Stephen Goddard, at far right, senior curator of prints and drawings at the Spencer Museum of Art, addresses participants Wednesday at the museum during Kansas University’s inaugural Mini College, conducted by the College of Liberal Arts and Sciences. The four-day experience, which concludes today, includes lectures, tours and community events.

It’s been quite some time since some Kansas University alumni have been on campus, and some say changes at the university are not all for the better.

“The hill has gotten much steeper. I have a hard time coming up it,” joked Vernon Mattson, a retired University of Nevada-Las Vegas professor.

Mattson — and about 135 other participants in KU’s first Mini College — is on campus this week, taking classes for the first time since 1971, the year he received his doctorate.

The four-day Mini College concludes today, and more than 55 professors have volunteered to lecture and handle other college activities for the participants who choose from four areas of study: biology, art, book or film.

“They choose one of those, and they follow it all week long, so you can think of it as getting your gen-ed requirement in the morning and then your major in the afternoon,” said Jessica Beeson, project coordinator.

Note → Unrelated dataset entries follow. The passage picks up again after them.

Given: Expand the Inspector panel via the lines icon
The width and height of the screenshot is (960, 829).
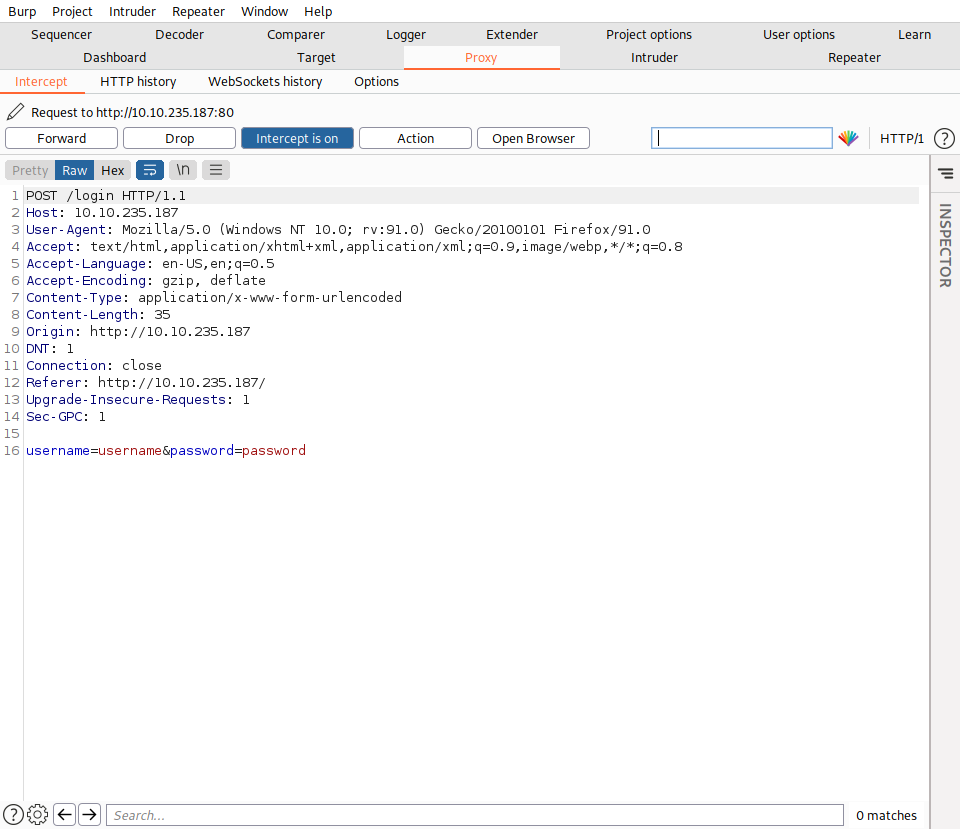Looking at the screenshot, I should click(945, 173).
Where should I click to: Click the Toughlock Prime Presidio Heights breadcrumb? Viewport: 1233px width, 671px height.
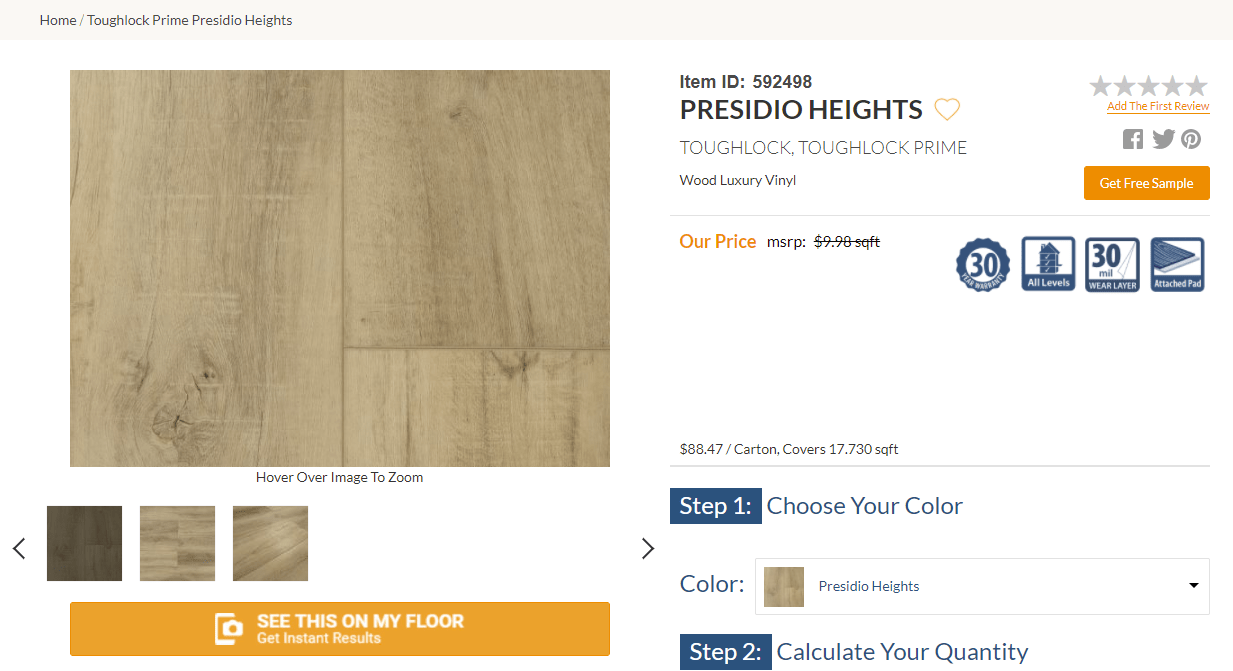[189, 19]
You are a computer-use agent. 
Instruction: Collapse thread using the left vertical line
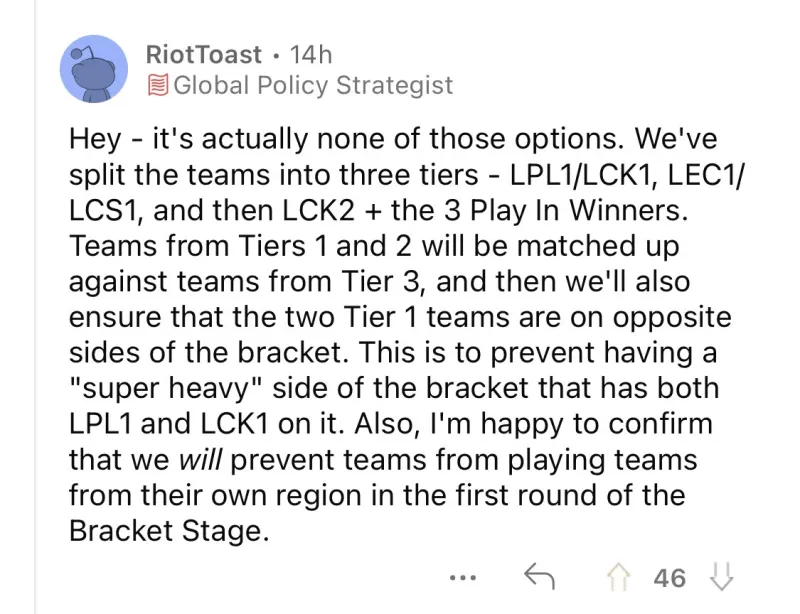(x=35, y=307)
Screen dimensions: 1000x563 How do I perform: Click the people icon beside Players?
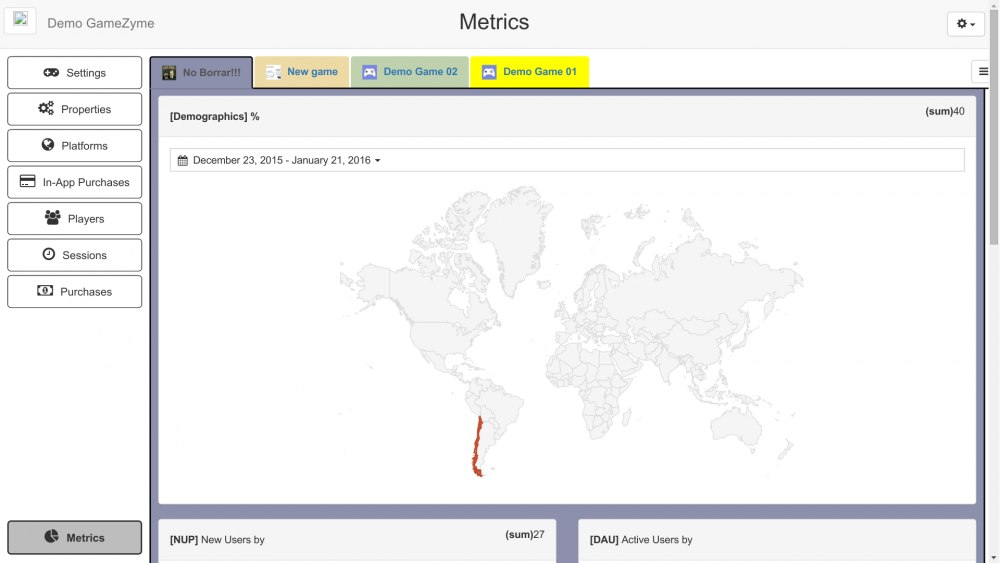pyautogui.click(x=52, y=218)
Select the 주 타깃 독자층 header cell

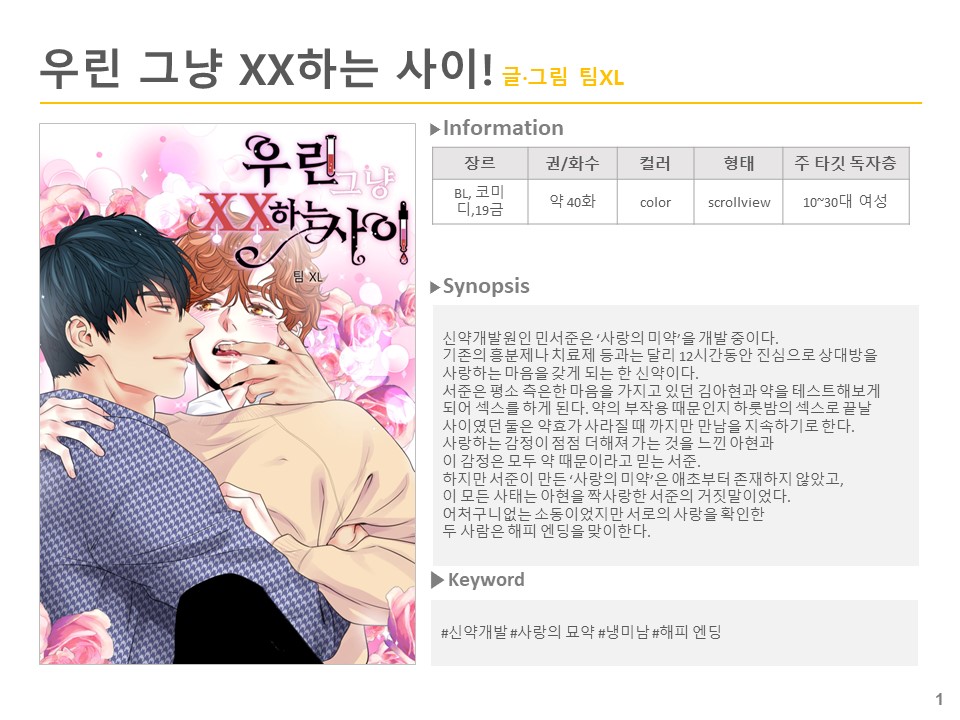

Another KU alumna, Elaine Frisbie, said she is happy to be back on the campus where she earned an undergraduate degree in 1988 and a graduate degree in 1992.

“It’s been a wonderful experience … reconnecting with professors and doing a specific track in my area of study when I was an undergrad here in art history,” she said.

The Mini College is an effort to connect the university with alumni and the community.

“We have so much research going on up here, so many great projects happening all the time that we feel like we really ought to provide more opportunities to share them with the general population,” Beeson said.

It’s a wonderful way to spend a vacation, said Frisbie, who is deputy director of the Kansas Division of the Budget.

“No finals, no tests, no papers, no grades. It’s great.”